How does the work of a piano technician go hand-in-hand with piano playing?
As a piano technician, my job is to allow the pianist to express themselves musically – this is not always easy for a pianist as they are often playing on unfamiliar instruments around the world. All pianos are unique and have been cared for differently – the pianist may sometimes need to adjust their playing to get the most out of the instrument. It’s my job to work on the piano to meet their playing requirements and allow them to deliver their best performance. This also applies for pianos in homes and studios or any situation – if I can have the piano playing and sounding nicely then the pianist can express themselves freely.
What does a typical day as a piano technician look like?
Different technicians focus on different aspects of the job. I know technicians who prefer to do mainly workshop work such as rebuilding pianos or conducting major repairs. At this point in my career, I mainly focus on tuning, regulation and voicing. A typical day will involve multiple tunings in multiple locations such as concert venues, schools and homes – this involves a fair bit of driving. Timing can be tight and the minutes count – a packed lunch helps!
Some days, I spend all day regulating one piano, this is typically required every so often to keep a piano in excellent working order. I also travel interstate to festivals and concert venues, which is always a nice change!
What’s your best piece of advice for aspiring piano technicians?

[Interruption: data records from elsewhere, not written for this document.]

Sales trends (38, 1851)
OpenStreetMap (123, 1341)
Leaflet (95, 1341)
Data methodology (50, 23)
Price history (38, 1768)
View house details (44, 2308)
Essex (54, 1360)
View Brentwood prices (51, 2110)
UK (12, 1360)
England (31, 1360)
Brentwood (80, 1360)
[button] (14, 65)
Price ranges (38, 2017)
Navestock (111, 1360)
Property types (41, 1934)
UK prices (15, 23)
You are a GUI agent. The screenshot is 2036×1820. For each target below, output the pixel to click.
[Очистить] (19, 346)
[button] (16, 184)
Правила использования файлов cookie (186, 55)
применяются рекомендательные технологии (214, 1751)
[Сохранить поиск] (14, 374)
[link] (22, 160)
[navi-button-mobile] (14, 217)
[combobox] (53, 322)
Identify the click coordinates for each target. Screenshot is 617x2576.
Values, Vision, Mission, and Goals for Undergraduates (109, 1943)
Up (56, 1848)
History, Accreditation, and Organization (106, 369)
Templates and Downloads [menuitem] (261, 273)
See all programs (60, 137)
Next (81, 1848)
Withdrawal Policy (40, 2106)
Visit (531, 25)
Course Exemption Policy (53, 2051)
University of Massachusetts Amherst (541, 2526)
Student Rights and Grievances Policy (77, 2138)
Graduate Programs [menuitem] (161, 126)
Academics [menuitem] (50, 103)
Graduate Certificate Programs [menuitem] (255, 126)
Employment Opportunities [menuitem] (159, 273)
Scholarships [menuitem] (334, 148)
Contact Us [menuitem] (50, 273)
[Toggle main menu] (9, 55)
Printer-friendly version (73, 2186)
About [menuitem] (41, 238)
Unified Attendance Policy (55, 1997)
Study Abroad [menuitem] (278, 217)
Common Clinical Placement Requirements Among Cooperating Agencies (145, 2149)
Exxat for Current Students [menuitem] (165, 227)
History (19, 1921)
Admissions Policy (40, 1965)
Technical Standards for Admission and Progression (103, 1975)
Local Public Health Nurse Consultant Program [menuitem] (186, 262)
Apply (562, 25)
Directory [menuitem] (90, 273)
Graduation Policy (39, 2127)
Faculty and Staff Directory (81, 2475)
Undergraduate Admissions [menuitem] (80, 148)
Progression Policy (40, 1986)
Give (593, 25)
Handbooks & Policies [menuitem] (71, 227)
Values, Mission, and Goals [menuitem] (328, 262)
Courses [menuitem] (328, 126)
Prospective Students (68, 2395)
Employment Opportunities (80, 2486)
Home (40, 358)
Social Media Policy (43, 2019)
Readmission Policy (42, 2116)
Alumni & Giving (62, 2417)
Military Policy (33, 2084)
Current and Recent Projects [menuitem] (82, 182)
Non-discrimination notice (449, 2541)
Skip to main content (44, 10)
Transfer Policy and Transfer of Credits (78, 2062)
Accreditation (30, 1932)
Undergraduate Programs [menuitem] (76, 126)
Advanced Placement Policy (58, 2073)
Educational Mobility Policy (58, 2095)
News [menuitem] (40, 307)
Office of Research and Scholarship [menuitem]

If you want to learn aural tuning – which is what I do – seek professional guidance! I was lucky enough to study at the Sydney Conservatorium of Music. Without guidance, learning aural tuning would be very confusing. Learning to hear the harmonics within notes is tricky to begin with so there needs to be a degree of persistence.
Once that skill is learned, it’s about refining your aural and motor skills which takes considerable time. I find that I need to do a lot of tuning to maintain the level I’m satisfied with. It’s a similar story with regulation and voicing, over time, you’ll get to understand how the levers within a pianos action interact – so persistence is the key!
Over your career, has there been a standout memory of a piano you’ve worked on?
I find it’s the locations and situations that become more memorable than the actual pianos – I’ve tuned in hospitals, art galleries, cruise ships and shopping centres, all of which can be a curious scene to onlookers. In an art gallery, it’s almost as if you are part of a performance art piece. I’ve tuned in the ad breaks of a live TV set, I’ve desperately tried to get a concert grand in tune after a thunderstorm for an open-air symphony with 10,000 onlookers and a TV crew waiting for me to finish – stressful but memorable! I’ve tuned in an aircraft hangar and on a cliff top by the sea. Recently I tuned a piano Poul Henningsen grand – that piano was a quite a memorable work of art!